By Bert Hölldobler and Edward O. Wilson

In the latest issue of the New York Review of Books (2/26/2009), the same issue in which you’ll find Zadie Smith’s article on Obama about which I recently wrote, Tim Flannery reviews Bert Hölldobler and Edward O. Wilson’s The Superorganism: The Beauty, Elegance, and Strangeness of Insect Societies. I’m a long-ago collector of beautiful small things with gossamer wings and thread-thin legs that I killed in pickle jars lined with carbontetrachloride-soaked cotton balls, carefully putting the butterflies and moths and beetles and most anything else with six to eight legs carefully in one practiced motion into the jar and screwing on the lid to watch them, my nose against the glass, perish.  So I would have preferred reading this book rather than reading about it, but at $55 ($34.65 at Amazon) I’ll wait until I get it from the library. I”m now first on the list.

But even in review the idea is fascinating that we should view ants as superorganisms, each ant being like a cell,  living for a short time, save for the queen that can live for ten years, dividing through bizarre sexuality, and working in concert to build vast villages and even harvest leaves and farm mushrooms.

As for sex, it could hardly be more bizarre, completely female save during brief mating seasons. There are even, if you can believe it, virgin births:

Ant sex seems utterly alien. Except for short periods just before the mating season, when an ant colony is reproducing, it is composed entirely of females, and among some primitive species virgin births are common. All the offspring of such virgin mothers, however, are winged males that almost invariably depart the nest. If a female ant mates, however, all of her fertilized eggs become females. In many ant societies, reproduction is the prerogative of a single individual—the queen. She mates soon after leaving her natal colony, and stores the sperm from that mating (or from multiple matings) all of her life, using it to fertilize (in some cases) millions of eggs over ten or more years.

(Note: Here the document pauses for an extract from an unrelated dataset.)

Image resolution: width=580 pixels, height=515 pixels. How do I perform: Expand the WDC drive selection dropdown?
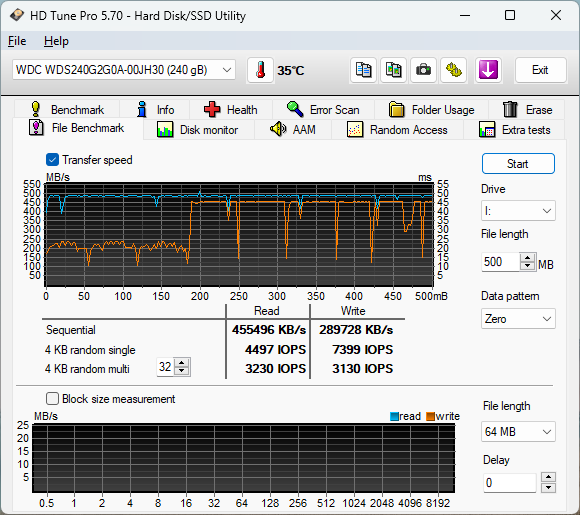click(124, 70)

Some ant species do not have queen ants in the strict sense. Instead, worker ants (which are all female) that have mated with a male ant become the dominant reproductive individuals. These are the gamergates, or “married workers,” and their sex life can be brutal. In one species the gamergates venture outside of the nest to attract a male, engage him in copulation, then carry him into the nest before snipping off his genitals and throwing away the rest of his body. The severed genitals continue to inseminate the gamergate for up to an hour, after which they too are discarded. The fertilized gamergates then vie for dominance, causing disruptive conflict in the nest. Sometimes an oligarchy of gamergates is established, but in other instances a single gamergate triumphs.

You might think that such an established gamergate would watch the colony carefully for signs of emerging rivals, but this is not the case. Instead it’s the worker ants that do so by taking a keen interest in the sexual status of their sisters. If they sense that one is becoming a sexually active gamergate, they will turn on her, either assaulting her or watching carefully until she produces eggs, which they promptly consume. It’s intriguing that the sterile workers play the role of monitoring and regulating the sexual life of the colony. In a stretch of the imagination, I can see parallels between this behavior and the role of policing and censuring the sex lives of the rich and famous that gossip magazines play in our own society.

Flannery suggests that we are, like ants, a superorganism, but in our case we’re “in the process of metamorphosing into the largest, most formidable superorganism of all time.” My question is, are we becoming more like the ants, or are they becoming more like us?